Conney v. Quarles & Brady LLP et al
Filing
55
PROTECTIVE ORDER signed by Judge Lynn Adelman on 04/12/2018. (cc: all counsel)(lls)
UNITED STATES DISTRICT COURT
EASTERN DISTRICT OF WISCONSIN
DAVID CONNEY,
Plaintiff,
v.
Case No. 10-CV-1150
QUARLES & BRADY LLP, MICHAEL
SCHAALMAN, and PAUL BAUER,
Defendants.
PROTECTIVE ORDER
Based on the Stipulation of the parties and the factual representations set forth therein,
the Court finds that exchange of sensitive information between or among the parties and/or third
parties other than in accordance with this Order may cause unnecessary damage and injury to the
parties or to others. The Court further finds that the terms of this Order are fair and just and that
good cause has been shown for entry of a protective order governing the confidentiality of
documents produced in discovery, answers to interrogatories, answers to requests for admission,
and deposition testimony.
IT IS THEREFORE ORDERED THAT, pursuant to Fed. R. Civ. P. 26(c) and Civil L. R.
26(e):
(A) DESIGNATION OF CONFIDENTIAL OR ATTORNEYS’ EYES ONLY
INFORMATION. Designation of information under this Order must be made by placing or
affixing on the document or material, in a manner that will not interfere with its legibility, the
words “CONFIDENTIAL” or “ATTORNEYS’ EYES ONLY.”
(1)
One who produces information, documents, or other material may
designate them as “CONFIDENTIAL” when the person in good faith believes
they contain trade secrets or nonpublic confidential technical, commercial,
financial, personal, or business information.
(2)
One who produces information, documents, or other material may
designate them as “ATTORNEYS’ EYES ONLY” when the person in good faith
believes that they contain particularly sensitive trade secrets or other nonpublic
confidential technical, commercial, financial, personal, or business information
that requires protection beyond that afforded by a CONFIDENTIAL designation.
(3)
Except for information, documents, or other materials produced for
inspection at the party’s facilities, the designation of confidential information as
CONFIDENTIAL or ATTORNEYS’ EYES ONLY must be made prior to, or
contemporaneously with, their production or disclosure.
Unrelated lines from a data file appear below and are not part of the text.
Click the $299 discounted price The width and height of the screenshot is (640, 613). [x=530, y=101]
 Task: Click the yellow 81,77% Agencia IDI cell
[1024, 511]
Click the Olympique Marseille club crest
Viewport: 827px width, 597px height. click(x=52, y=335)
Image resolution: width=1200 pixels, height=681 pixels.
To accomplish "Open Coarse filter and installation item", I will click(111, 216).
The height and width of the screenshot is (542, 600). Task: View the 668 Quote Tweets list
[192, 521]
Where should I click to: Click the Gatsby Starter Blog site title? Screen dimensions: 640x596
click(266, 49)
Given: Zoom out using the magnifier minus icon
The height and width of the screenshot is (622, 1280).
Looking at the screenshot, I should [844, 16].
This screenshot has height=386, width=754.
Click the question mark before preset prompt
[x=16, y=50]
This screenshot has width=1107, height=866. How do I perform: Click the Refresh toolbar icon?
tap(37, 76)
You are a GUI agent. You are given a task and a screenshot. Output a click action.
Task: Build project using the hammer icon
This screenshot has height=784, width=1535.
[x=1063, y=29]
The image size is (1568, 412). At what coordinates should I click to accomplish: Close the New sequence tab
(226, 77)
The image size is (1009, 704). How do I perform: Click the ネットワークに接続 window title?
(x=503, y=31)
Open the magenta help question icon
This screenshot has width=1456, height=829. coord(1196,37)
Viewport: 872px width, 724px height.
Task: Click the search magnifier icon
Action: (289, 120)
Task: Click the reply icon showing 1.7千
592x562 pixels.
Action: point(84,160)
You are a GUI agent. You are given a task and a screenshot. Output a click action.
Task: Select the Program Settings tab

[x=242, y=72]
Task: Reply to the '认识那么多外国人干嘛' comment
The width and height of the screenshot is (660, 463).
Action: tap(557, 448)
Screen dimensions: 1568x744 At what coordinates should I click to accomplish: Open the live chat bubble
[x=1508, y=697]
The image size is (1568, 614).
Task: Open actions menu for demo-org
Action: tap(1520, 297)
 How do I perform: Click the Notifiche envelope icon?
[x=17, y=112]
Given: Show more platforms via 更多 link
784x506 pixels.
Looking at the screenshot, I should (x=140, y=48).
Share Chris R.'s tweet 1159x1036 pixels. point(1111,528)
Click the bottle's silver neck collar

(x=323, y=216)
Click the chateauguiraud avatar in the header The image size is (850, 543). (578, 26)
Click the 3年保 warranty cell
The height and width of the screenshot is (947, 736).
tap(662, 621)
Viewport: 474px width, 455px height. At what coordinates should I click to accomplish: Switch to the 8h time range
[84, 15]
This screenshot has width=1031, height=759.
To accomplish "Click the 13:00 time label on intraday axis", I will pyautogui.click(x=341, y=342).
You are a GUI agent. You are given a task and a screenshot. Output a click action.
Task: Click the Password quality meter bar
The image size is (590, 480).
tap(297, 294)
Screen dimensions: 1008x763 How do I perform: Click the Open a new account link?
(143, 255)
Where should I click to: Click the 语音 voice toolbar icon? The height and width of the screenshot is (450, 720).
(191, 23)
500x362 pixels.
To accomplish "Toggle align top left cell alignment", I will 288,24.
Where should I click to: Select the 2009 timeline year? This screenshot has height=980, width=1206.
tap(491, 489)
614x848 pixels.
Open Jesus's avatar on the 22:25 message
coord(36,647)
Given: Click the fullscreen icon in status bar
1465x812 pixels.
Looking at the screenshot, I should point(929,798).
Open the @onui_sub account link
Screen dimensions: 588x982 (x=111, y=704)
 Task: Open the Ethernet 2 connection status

In the event that
information, documents or other materials are produced for inspection at the
party’s facilities, such information, documents, or other materials may be
produced for inspection before being marked confidential. Once specific
information, documents, or other materials have been designated for copying, any
information, documents, or other materials containing confidential information
will then be marked confidential after copying but before delivery to the party
who inspected and designated them. There will be no waiver of confidentiality by
the inspection of confidential information, documents, or other materials before
they are copied and marked confidential pursuant to this procedure.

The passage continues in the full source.